30 mai 2013

Puntilla vide son sac (de Tarbes)


Gascogne !

Reine couronnée des Pyrénées, orgueilleux rempart adamantin fort de ses imprenables citadelles cathares ! Souveraine alanguie parée de ses verts atours, elle se prélasse dans les rondeurs du Gers. Coquette embaumée des entêtants parfums de ses forêts de pins, se heurtant à l’embrun de la vague marine quand elle devient les Landes, la Gascogne est une belle femme brune dont l’œil par sa franchise étonne. Et je l’aime !

Je vous entretiendrai de la gastronomie de ce pays béni de Bacchus, car naquirent en ces terres généreuses tant de mets simples et roboratifs, dont l’efficacité nutritive n’a d’égal que la délicatesse en bouche et le raffinement des arômes. La glèbe gasconne dispense généreusement à ses enfants les bons produits de ses seins ronds et fermes ! Ces fruits si judicieusement accommodés, dans ce merveilleux plat nommé garbure dans l’idiome local, ont permis à cette race fière de mettre au monde des enfants dont le corps, à défaut d’être mince, ne laisse pas d’être vigoureux !

Cadets de Gascogne, hommes de cœur (de canard), gloire aux cochons au fin fond des bauges ! Aux Normands la crème, aux Gascons le canard dont la graisse est à elle seule un onguent, une panacée ! Et que dire du ragoût de carcasses ou des cœurs de canards frits dans la graisse de leurs ex-propriétaires et mangés de bon matin accompagnés d’un viril madiran ! Miam, slurp et diététique !

CONSIGNES:
(1) D'après l'extrait sur la Gascogne, quel nom l'idiome local donne-t-il au « merveilleux plat » ?
(2) Reprenez l'extrait sur la Gascogne à partir de sa dernière phrase et prolongez-le de quelques phrases, dans le même registre.

DONNÉES AFFICHÉES:
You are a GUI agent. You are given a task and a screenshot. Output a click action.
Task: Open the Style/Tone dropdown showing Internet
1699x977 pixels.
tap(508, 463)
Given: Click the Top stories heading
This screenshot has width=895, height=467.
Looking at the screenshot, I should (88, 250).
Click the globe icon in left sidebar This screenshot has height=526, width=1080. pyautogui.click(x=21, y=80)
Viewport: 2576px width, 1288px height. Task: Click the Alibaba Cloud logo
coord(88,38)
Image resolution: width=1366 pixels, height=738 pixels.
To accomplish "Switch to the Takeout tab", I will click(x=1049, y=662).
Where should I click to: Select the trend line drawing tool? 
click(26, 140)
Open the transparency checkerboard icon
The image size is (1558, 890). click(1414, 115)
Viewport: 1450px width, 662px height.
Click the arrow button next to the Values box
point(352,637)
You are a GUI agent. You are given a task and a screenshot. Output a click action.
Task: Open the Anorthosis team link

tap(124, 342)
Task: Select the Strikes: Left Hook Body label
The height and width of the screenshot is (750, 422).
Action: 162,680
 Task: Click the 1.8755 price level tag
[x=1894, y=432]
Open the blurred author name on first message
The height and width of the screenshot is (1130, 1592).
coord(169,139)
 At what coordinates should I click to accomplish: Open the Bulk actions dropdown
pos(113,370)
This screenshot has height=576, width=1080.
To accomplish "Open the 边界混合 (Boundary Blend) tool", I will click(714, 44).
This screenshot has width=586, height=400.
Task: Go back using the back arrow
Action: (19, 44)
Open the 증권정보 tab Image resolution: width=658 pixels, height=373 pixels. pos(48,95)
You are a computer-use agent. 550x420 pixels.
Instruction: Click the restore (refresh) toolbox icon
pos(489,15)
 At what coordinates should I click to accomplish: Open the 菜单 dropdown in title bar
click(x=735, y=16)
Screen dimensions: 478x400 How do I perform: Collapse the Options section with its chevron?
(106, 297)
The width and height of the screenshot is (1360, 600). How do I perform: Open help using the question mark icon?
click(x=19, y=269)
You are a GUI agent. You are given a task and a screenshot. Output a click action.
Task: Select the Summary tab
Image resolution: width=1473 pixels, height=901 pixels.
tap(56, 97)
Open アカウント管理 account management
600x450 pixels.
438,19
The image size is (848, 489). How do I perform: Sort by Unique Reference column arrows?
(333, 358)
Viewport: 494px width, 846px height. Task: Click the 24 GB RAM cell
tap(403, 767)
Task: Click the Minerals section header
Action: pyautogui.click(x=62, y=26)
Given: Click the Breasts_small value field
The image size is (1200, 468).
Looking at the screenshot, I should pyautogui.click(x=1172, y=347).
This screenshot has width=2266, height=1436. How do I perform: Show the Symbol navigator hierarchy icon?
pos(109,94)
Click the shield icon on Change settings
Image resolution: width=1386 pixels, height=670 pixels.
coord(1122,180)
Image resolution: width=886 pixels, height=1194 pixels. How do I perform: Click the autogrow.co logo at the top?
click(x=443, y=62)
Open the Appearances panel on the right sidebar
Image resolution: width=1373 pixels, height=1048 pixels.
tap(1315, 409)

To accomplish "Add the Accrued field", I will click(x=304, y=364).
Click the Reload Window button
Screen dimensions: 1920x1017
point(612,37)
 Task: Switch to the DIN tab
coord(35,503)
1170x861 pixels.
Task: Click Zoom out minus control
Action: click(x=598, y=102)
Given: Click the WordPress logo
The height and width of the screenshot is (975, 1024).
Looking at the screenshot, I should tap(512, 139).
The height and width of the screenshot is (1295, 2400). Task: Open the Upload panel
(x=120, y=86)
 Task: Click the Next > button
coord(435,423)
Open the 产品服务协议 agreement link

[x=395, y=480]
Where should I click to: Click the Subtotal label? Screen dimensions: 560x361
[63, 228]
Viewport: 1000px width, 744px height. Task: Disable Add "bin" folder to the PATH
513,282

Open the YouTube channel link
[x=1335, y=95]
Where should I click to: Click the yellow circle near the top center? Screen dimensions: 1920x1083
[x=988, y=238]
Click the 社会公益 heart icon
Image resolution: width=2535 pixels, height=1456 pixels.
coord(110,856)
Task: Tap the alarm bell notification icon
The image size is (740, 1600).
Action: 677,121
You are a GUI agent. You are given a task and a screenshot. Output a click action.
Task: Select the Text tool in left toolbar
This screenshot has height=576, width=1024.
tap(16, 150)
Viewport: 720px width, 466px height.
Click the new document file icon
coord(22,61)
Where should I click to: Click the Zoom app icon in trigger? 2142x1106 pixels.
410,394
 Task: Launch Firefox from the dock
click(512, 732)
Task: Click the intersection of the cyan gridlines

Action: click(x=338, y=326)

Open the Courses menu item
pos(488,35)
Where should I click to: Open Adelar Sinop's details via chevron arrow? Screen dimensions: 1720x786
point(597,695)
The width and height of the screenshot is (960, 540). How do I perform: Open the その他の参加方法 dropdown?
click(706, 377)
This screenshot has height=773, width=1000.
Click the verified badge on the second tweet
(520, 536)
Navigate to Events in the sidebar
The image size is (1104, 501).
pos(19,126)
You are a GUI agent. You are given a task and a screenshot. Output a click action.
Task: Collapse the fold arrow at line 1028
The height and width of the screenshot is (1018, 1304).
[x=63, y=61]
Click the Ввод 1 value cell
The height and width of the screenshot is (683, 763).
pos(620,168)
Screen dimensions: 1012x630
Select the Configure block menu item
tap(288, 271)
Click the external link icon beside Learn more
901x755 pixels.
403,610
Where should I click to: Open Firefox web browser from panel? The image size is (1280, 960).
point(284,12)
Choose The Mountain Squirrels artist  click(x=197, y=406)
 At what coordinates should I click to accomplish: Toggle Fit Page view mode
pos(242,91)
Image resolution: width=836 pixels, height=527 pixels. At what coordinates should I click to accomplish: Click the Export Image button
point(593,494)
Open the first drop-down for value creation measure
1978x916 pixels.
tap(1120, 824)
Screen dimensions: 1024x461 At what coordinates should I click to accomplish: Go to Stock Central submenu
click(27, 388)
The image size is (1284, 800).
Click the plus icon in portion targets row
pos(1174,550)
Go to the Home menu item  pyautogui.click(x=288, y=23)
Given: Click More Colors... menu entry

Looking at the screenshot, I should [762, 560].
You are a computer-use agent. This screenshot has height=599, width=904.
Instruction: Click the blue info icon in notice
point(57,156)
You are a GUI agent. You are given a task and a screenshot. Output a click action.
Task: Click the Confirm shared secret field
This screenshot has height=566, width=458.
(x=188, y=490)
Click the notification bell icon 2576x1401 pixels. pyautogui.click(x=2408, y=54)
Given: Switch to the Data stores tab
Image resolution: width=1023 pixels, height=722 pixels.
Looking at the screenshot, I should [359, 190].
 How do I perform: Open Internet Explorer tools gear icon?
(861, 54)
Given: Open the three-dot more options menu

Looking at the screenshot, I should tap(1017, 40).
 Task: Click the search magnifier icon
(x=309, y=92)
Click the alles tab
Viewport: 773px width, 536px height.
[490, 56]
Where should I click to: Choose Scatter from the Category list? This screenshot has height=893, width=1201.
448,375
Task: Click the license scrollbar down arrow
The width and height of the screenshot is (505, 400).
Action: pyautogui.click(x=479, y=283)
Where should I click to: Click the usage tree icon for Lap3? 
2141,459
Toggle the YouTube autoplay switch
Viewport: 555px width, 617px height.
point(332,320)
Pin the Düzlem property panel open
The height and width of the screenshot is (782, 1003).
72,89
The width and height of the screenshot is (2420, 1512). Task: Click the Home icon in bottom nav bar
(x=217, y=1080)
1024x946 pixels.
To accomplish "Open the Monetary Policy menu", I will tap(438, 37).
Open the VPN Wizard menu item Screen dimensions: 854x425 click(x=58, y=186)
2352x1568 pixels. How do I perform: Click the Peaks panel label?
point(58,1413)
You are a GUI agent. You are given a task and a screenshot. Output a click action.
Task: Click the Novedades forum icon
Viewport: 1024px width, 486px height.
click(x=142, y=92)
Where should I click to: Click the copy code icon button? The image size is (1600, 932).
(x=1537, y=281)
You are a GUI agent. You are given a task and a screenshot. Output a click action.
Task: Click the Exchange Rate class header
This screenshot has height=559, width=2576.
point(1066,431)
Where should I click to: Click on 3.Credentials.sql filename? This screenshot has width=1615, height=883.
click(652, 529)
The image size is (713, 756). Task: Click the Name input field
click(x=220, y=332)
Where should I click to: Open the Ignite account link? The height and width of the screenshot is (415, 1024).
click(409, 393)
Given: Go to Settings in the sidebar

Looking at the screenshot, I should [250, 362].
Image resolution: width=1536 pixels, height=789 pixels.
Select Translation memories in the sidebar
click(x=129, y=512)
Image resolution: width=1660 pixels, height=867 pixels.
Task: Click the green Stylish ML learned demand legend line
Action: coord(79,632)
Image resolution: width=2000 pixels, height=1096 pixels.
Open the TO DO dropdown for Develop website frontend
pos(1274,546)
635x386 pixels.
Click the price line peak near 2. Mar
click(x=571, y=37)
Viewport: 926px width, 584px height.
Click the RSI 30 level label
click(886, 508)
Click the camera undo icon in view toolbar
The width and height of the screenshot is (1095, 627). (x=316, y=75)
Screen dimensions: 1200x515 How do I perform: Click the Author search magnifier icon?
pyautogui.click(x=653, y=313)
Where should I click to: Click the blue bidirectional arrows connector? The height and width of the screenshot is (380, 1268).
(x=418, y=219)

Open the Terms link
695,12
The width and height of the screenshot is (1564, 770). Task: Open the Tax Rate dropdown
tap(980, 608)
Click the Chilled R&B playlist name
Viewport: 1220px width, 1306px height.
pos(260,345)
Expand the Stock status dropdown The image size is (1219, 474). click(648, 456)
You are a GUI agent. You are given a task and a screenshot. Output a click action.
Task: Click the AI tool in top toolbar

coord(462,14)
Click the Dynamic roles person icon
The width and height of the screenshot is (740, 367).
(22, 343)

RÉPONSES ATTENDUES:
(1) La garbure.

(2)
Il y a des vaches aussi, en Gascogne. Des vaches toutes noires venant d’Espagne, car les Gascons n’élèvent traditionnellement que des oies, des cochons et les désormais célèbres canards — dont on se repaît du cœur avec un tord-boyau appelé madiran les matins de becerradas. Elles sont sympas leurs vaches ! Ils leurs collent du chatterton sur les cornes, les attachent avec une corde et font sauter par-dessus leur échine, lors de cérémonies appelées « course landaise », des prix Nobel gavés de cœurs de canards au madiran. C’est très pittoresque.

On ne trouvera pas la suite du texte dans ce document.